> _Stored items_
###
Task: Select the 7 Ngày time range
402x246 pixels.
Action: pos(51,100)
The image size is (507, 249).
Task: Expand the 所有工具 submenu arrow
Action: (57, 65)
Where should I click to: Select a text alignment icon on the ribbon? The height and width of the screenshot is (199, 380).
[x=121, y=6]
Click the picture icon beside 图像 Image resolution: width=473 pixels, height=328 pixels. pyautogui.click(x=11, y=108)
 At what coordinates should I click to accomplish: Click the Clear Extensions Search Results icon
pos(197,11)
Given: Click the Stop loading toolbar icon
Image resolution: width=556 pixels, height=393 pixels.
###
The records above are to be output in full and without error.

Task: Select the 7 Ngày time range
402x246 pixels.
Action: pos(51,100)
The image size is (507, 249).
Task: Expand the 所有工具 submenu arrow
Action: (57, 65)
Where should I click to: Select a text alignment icon on the ribbon? The height and width of the screenshot is (199, 380).
[x=121, y=6]
Click the picture icon beside 图像 Image resolution: width=473 pixels, height=328 pixels. pyautogui.click(x=11, y=108)
 At what coordinates should I click to accomplish: Click the Clear Extensions Search Results icon
pos(197,11)
Given: Click the Stop loading toolbar icon
Image resolution: width=556 pixels, height=393 pixels.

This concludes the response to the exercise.